Уличенная мать пропускает ее слова мимо ушей и ведет свою речь дальше:
— Надо говорить не «обсопливил», а «измазал меня выделениями из носа». «Сопли» — гадкое слово, — продолжает мать, ей, верно, невдомек, что и господин Лютер не гнушался гадких слов. Мать глубоко чтит Мартина Лютера, по меньшей мере в октябре, в день реформации, она чтит его за то, что он не пренебрегал модой, за то, что он, не поддавшись на уговоры, избавил прекрасную Катарину фон Бора от ее монашеской доли и взял в жены.
Мать стоит горой не только за моду, еще она стоит за справность. Она натаскивает мою сестру, она показывает ей, как справная девушка, не глядя в зеркало, завязывает на спине лямки фартука так, чтобы получился бант в виде бабочки. Она и нас, мальчиков, учит уму-разуму. Когда мы надумаем жениться, наставляет мать, мы должны будем разглядеть свою будущую жену не только с лица, но еще зайти со спины и поглядеть, красиво ли лежат крылья у ейной бабочки, ровные ли они получились. «Коли неровные, на такую и льститься нечего», — предостерегают нас.
У людей, которые подвешивают елочные игрушки на проволоке, с точки зрения моей матери, хромает вкус. Лично она подвешивает стеклянные шары и марципановые фигурки на белых шерстяных нитках.
— И еще, ребятки, — говорит она, — если вы захочете жениться, смотрите, чтоб ваша избранница шить могла, а если она скажет, что могет, поглядите какую-нибудь ее работу с лица и с изнанки тоже. Если у ней швы заделаны шаляй-валяй и махры торчат, она и носки вам будет штопать таким манером, и вы захромаете, если в них куда побегите. (В Шпремберге не говорят побежите.)
Так мало-помалу наша мать лепит идеальный образ девушки, на которой нам однажды надлежит жениться. «И чтоб волосы у ей были не всклокоченные, и чтоб от их не пахло затхлым, а чтоб были пышные и душистые, да, и еще чтоб споднее у ней было опрятное, не хуже, чем воскресный наряд».

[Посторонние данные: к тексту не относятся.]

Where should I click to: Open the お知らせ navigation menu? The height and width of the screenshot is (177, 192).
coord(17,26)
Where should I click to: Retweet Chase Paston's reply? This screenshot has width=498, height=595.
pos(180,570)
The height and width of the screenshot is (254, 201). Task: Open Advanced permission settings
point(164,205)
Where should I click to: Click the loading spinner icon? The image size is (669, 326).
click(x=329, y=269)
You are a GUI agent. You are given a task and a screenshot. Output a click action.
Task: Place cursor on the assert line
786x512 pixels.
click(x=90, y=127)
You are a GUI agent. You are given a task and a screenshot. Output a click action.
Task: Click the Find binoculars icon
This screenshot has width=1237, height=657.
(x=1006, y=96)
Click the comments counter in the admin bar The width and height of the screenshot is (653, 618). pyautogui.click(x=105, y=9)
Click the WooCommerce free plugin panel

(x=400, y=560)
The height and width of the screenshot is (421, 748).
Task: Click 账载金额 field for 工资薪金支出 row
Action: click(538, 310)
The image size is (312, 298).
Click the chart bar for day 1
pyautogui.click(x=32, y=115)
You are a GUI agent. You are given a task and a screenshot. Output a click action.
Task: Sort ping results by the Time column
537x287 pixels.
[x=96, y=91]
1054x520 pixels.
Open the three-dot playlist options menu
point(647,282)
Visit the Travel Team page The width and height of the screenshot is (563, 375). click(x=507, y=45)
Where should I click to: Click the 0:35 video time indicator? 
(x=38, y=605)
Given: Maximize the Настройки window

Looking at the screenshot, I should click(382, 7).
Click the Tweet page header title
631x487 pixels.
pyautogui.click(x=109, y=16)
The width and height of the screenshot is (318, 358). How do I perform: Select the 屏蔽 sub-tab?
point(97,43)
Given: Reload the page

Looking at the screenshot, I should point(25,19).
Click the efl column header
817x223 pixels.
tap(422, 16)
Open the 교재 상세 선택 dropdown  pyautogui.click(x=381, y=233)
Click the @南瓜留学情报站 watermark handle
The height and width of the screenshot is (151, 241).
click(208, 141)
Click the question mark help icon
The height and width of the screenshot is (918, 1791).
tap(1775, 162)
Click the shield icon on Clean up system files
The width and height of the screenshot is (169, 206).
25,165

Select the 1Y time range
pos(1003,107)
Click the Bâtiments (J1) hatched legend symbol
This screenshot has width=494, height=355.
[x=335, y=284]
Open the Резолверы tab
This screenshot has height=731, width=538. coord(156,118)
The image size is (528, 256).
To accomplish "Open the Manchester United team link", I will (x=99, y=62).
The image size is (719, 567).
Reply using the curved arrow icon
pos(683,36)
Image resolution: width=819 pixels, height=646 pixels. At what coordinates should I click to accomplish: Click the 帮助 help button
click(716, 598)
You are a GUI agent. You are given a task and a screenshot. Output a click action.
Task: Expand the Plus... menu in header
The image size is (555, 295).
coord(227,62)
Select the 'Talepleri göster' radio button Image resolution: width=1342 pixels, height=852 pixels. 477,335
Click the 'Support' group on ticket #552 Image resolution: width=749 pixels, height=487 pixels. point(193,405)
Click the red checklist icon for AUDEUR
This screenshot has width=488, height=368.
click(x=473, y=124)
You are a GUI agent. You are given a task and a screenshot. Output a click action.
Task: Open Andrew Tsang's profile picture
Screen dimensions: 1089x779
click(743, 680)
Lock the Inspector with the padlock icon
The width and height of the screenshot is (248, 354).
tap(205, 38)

— Мама, а они разве станут нам показывать свое споднее?
— Небось покажут, куда они денутся.
Моя превосходная мать вкладывает в меня одно предубеждение за другим, есть среди них и вполне разумные, например чтоб я никогда не подавал руки тому, про кого я знаю, что он сморкается в два пальца. Однако большинство предубеждений не пошло мне на пользу. Стоило только дать им повод, и они во весь голос заявляли о себе и мешали мне правильно судить о людях, но лишь в зрелые годы я это осознал и повел борьбу с предубеждениями, мне понадобилась выдержка, и терпимость, и сила воли, но я победил в этой борьбе.
Или взять хотя бы грубые выражения! Мать бдительно следит за тем, чтобы мы не употребляли грубых выражений, чтобы мы не выражались, чтобы никаких там «пукнуть» или «сопли», но хорошо ей говорить, когда она не ходит с нами в школу и не рискует оказаться в дураках, как оказываемся мы, когда начинаем талдычить про выделения из носа, кишечные газыи плотское соединение.
При первом же удобном случае, обещает мать, она научит нас манерам и тому, как следует вести себя в приличном обществе.